- Lock-free algorithms have been in vogue lately. They are simple mechanisms for inter-thread communication that don't rely on the kernel-provided synchronisation primitives, such as mutexes or semaphores; rather, they do the synchronisation using atomic CPU operations, such as atomic compare-and-swap (CAS). It should be understood that they are not literally lock-free—instead, locking is done behind the scenes on the hardware level.
- Each queue has exactly one writer thread and exactly one reader thread. If there's a need for 1-to-N communication, multiple queues are created (Figure 24.8). Given that this way the queue doesn't have to take care of synchronising the writers (there's only one writer) or readers (there's only one reader) it can be implemented in an extra-efficient way.
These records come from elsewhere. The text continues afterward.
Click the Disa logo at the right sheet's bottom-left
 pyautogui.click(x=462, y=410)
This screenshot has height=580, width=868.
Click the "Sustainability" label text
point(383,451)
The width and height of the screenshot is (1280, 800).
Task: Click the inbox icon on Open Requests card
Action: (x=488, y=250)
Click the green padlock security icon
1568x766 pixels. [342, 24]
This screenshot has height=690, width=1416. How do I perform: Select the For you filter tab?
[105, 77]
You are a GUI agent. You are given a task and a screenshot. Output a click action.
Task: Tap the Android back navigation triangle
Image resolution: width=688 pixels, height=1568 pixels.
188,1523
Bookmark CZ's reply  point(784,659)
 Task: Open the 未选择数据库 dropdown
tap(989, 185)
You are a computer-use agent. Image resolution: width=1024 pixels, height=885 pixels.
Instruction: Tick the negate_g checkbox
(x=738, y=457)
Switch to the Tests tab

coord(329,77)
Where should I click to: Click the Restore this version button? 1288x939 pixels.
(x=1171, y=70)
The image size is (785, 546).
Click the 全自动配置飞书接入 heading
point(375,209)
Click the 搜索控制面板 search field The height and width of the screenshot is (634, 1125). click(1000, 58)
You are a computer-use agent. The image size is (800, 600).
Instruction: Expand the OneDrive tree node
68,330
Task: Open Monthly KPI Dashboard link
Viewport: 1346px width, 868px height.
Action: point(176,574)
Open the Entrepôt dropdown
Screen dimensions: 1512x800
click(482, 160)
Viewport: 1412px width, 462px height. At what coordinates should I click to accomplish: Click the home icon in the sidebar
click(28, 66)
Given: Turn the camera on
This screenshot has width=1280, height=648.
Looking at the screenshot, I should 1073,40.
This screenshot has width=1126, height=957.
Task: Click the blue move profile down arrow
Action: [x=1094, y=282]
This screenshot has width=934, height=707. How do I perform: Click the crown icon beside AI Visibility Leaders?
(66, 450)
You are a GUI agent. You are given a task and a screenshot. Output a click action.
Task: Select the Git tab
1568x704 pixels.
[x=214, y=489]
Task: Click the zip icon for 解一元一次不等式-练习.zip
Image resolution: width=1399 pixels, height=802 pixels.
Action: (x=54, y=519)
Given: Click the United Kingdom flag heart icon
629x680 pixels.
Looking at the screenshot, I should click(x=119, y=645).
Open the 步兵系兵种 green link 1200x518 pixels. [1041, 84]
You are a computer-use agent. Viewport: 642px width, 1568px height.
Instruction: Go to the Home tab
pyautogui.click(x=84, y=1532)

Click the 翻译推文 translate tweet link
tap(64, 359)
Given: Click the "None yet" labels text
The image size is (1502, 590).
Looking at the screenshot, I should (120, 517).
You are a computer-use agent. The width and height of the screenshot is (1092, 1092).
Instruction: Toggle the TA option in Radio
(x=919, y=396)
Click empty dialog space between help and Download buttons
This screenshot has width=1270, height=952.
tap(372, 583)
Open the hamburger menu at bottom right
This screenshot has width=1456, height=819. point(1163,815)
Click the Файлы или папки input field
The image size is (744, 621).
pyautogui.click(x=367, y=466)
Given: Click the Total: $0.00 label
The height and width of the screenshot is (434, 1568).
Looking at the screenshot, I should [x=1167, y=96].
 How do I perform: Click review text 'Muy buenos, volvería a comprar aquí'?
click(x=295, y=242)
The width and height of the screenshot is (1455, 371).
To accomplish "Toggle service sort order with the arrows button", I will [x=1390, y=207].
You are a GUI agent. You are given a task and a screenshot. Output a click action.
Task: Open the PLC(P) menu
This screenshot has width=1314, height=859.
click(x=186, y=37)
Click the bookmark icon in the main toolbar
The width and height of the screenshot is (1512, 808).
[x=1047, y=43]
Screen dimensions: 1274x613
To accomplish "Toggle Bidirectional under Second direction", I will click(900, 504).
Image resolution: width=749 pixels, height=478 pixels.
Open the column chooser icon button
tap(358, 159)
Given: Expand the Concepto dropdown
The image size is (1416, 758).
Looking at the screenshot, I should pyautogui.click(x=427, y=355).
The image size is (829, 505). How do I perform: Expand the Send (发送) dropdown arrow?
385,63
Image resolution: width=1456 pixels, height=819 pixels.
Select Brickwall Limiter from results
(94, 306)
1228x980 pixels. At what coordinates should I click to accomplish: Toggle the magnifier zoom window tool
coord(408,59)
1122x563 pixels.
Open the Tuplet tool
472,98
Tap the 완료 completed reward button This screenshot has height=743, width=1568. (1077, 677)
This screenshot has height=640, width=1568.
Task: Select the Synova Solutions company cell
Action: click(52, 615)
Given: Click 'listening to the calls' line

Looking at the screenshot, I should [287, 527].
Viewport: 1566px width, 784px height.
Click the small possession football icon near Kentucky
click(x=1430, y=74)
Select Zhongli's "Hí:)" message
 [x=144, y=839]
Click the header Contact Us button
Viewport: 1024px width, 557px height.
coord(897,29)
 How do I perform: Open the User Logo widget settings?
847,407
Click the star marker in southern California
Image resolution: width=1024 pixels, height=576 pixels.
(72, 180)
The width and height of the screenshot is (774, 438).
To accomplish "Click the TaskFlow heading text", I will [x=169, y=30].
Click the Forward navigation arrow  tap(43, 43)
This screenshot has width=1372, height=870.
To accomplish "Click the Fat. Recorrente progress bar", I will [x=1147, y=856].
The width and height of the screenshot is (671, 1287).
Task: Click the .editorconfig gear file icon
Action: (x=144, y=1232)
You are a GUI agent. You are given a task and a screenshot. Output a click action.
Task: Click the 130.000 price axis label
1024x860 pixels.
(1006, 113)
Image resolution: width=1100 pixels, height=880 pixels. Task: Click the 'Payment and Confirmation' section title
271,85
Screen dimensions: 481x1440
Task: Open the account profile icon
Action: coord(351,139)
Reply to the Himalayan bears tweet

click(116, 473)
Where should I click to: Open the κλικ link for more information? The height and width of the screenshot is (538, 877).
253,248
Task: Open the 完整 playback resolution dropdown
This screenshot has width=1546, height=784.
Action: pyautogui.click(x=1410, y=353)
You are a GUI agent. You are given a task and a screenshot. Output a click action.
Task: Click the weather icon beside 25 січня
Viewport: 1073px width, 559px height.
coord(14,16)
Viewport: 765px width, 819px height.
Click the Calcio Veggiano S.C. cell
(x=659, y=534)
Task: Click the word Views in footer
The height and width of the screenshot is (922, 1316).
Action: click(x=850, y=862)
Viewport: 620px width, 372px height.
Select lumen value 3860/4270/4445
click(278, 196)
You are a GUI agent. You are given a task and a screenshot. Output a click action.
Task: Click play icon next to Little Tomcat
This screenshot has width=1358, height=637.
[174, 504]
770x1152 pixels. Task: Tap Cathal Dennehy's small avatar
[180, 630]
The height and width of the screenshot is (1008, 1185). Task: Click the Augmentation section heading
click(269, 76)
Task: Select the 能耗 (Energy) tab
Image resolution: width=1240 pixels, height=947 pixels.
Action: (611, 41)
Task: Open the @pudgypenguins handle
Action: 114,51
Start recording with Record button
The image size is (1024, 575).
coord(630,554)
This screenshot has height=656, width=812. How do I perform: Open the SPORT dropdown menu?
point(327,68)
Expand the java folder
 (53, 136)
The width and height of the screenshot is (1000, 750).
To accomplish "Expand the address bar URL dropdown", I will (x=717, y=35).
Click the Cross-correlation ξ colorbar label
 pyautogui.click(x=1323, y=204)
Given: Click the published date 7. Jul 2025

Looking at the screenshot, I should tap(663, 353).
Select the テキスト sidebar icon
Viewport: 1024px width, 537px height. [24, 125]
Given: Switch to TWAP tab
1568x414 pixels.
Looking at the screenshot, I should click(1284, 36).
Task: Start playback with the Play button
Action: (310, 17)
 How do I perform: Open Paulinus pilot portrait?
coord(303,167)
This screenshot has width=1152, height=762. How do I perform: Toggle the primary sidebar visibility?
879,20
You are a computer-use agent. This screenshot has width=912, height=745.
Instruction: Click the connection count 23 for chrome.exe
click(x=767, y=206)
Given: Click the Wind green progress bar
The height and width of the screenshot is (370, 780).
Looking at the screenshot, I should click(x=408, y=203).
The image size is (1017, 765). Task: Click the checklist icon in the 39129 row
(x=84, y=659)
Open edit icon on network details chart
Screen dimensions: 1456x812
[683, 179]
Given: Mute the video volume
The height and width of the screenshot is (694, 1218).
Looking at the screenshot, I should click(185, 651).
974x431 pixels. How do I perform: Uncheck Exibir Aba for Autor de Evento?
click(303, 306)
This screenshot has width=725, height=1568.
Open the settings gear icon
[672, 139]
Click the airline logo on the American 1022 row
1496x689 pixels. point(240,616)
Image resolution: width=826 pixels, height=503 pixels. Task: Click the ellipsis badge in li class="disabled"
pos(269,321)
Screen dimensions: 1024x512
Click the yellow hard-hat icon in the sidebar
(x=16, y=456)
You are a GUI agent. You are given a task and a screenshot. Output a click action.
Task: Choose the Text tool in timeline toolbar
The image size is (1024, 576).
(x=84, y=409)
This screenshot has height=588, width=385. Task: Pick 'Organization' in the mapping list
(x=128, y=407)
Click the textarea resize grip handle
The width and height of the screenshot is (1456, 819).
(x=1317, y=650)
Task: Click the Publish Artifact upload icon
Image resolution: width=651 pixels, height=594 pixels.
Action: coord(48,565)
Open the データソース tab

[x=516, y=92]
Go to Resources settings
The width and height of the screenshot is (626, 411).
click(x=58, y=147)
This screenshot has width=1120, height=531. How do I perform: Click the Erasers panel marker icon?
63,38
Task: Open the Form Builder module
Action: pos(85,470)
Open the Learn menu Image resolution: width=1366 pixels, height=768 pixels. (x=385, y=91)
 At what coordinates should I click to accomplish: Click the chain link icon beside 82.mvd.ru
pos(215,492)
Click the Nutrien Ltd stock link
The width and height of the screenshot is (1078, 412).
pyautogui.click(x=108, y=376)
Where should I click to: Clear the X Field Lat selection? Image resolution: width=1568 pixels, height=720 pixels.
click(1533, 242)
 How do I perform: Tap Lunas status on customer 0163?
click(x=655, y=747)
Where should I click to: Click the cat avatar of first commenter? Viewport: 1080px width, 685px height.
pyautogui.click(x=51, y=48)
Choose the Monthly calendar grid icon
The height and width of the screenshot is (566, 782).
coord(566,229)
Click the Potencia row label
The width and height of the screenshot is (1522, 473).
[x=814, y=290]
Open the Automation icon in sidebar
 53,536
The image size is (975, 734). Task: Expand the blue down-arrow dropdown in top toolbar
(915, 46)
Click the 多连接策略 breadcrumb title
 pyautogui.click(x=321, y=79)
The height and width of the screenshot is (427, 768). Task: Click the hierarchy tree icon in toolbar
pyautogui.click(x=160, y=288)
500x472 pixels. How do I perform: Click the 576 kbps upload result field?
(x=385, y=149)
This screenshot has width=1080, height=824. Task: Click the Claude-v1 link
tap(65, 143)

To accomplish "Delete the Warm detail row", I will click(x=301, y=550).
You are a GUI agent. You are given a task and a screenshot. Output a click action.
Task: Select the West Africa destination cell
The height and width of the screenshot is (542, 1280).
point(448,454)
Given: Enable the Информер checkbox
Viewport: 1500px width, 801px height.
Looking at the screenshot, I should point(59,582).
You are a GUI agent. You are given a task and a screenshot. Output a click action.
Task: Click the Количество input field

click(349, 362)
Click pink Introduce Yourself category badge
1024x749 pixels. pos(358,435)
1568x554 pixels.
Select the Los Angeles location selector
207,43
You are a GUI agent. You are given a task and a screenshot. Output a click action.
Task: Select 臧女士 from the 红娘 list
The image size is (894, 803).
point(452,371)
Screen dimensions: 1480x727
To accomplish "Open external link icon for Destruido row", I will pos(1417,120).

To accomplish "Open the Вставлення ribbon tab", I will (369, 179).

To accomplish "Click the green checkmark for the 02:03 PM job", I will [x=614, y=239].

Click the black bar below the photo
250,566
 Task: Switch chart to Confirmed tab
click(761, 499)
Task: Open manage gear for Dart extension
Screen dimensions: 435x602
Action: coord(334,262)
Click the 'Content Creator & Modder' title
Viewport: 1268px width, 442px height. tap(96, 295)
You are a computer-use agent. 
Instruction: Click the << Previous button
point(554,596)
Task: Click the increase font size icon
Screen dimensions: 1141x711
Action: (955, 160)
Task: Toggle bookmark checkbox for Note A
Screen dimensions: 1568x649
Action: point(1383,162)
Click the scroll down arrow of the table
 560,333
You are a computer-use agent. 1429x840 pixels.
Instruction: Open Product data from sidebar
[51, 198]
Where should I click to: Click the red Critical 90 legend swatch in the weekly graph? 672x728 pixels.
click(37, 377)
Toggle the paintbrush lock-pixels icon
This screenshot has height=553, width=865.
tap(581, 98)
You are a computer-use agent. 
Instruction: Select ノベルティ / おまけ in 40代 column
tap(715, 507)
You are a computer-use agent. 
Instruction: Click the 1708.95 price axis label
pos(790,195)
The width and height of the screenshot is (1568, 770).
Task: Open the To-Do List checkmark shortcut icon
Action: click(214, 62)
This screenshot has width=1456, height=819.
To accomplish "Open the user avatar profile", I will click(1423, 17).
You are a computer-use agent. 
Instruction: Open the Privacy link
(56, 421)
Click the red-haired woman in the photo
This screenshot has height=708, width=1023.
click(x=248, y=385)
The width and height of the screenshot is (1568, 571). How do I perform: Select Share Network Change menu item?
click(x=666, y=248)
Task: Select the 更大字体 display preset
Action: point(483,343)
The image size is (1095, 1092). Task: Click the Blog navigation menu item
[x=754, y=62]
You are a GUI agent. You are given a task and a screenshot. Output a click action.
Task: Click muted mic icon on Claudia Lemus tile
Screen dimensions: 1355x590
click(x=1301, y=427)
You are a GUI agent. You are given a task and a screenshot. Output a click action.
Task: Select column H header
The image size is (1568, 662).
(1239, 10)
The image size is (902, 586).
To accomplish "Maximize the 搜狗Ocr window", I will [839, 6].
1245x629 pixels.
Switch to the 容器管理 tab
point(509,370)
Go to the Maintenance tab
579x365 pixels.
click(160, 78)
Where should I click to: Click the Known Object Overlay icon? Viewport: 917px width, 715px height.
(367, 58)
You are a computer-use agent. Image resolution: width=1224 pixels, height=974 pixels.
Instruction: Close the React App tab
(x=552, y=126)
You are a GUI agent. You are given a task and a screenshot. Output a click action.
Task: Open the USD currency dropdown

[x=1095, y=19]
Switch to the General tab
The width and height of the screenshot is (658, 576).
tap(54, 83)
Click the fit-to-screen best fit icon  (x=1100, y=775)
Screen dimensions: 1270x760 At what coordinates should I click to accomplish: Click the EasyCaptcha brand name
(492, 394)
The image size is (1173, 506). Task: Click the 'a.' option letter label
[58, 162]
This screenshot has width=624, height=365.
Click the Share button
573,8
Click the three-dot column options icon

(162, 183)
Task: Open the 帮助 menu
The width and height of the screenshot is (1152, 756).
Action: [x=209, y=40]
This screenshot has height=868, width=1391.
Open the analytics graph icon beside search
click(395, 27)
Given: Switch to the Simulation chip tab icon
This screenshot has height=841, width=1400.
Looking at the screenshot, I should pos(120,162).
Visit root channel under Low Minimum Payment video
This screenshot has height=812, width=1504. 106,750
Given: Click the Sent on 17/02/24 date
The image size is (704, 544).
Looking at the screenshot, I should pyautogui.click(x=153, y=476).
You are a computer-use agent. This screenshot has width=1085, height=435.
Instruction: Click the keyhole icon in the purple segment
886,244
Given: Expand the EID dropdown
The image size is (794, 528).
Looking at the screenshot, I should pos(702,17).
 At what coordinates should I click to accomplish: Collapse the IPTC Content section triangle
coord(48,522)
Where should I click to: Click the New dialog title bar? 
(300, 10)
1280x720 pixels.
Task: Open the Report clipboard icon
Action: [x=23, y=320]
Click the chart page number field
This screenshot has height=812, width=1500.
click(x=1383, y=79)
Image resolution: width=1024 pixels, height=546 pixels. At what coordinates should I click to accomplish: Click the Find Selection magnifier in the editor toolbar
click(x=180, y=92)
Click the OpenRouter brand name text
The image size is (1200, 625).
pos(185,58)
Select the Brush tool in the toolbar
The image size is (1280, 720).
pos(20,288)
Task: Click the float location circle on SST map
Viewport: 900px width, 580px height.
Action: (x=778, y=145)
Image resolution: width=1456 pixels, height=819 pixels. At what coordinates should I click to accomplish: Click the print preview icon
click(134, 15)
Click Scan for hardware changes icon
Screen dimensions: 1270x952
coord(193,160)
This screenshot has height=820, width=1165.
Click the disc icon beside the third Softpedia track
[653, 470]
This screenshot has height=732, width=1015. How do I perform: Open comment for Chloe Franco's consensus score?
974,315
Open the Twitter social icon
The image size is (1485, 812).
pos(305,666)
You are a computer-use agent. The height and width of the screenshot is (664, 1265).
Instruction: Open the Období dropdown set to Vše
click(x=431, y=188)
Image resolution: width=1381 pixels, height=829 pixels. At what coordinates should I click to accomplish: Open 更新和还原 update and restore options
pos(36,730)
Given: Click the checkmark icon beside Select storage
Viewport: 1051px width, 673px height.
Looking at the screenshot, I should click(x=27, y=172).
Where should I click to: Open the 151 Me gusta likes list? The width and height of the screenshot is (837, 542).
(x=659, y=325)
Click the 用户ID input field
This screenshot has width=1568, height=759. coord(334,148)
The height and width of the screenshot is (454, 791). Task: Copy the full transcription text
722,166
- While lock-free algorithms were more efficient than classic mutex-based algorithms, atomic CPU operations are still rather expensive (especially when there's contention between CPU cores) and doing an atomic operation for each message written and/or each message read was slower than we were willing to accept.
- Receiving a packet is an atomic event; you cannot get half of it. This atomic event results in the need to write 10 messages to the lock-free queue. There's not much point in doing an atomic operation for each message. Instead, you can accumulate the messages in a "pre-write" portion of the queue that's accessed solely by the writer thread, and then flush it using a single atomic operation.